● Text to read
Clean Energy Canada and Analytica Advisors documented a year ago that renewable energy and energy efficiency created more direct jobs than the tar sands/oil sands, before factoring in a flurry of job cuts in fossil fuels. And several provincial premiers—including at least two Liberals—have shown significant leadership on carbon pricing and clean energy development.
But on the campaign trail, Trudeau’s most widely-reported comments on climate and energy included his support for the controversial Keystone XL pipeline and his refusal to set a firm national greenhouse gas target until sometime after the make-or-break climate change summit in Paris at the end of the year.
“What we need is not ambitious political targets,” Trudeau told CBC’s The House October 10. “What we need is an ambitious plan to reduce our emissions in the country.”
Even so, most observers are cautiously optimistic about a return to a more consultative, science-based approach to energy policy-making. That would follow a decade-long regime that gutted the country’s environmental regulations, prevented federal scientists from reporting their publicly-funded research, deployed the Canada Revenue Agency to audit environmental charities it perceived as hostile, and declared peaceful protesters “eco-terrorists” if they opposed uncontrolled fossil fuel development.

● Brief 1
In the passage on Canadian climate and energy policy, which pipeline did Trudeau support on the campaign trail?
● Brief 2
Pick up the passage on Canadian climate and energy policy after its last sentence and keep writing it.

● Provided material
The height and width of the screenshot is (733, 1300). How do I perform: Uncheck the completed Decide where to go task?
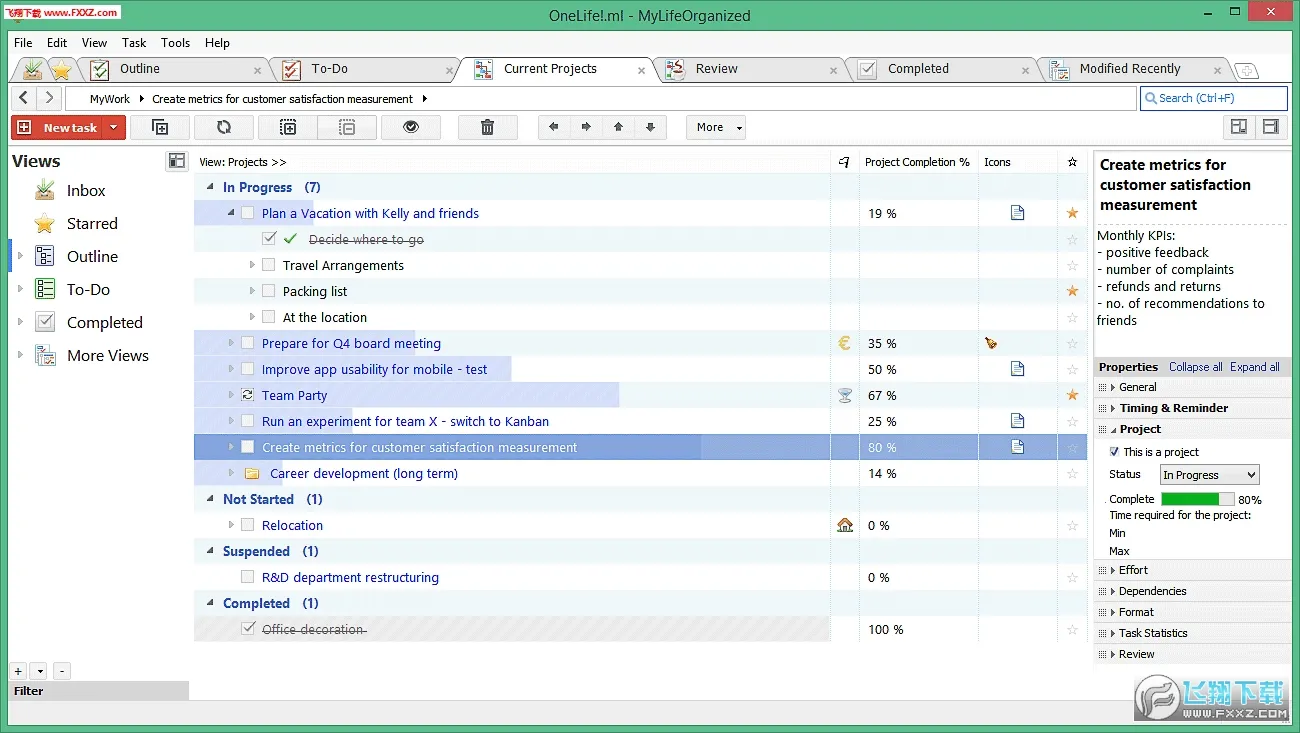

● Right answer 1
The Keystone XL pipeline.

● Right answer 2
In the dying days of the campaign, Trudeau said improved relations with the United States would be one of his top priorities as prime minister, adding that he would work with the Obama Administration to address environmental concerns around projects like Keystone.
“It’ll be one of my most crucial priorities to begin once again having a productive and constructive relationship with our closest ally and neighbour,” he said, adding that that relationship is about more than just one project. “That has actually been a point of frustration for the Americans that I’ve spoken with, that all this government wants to talk about is a single pipeline project.”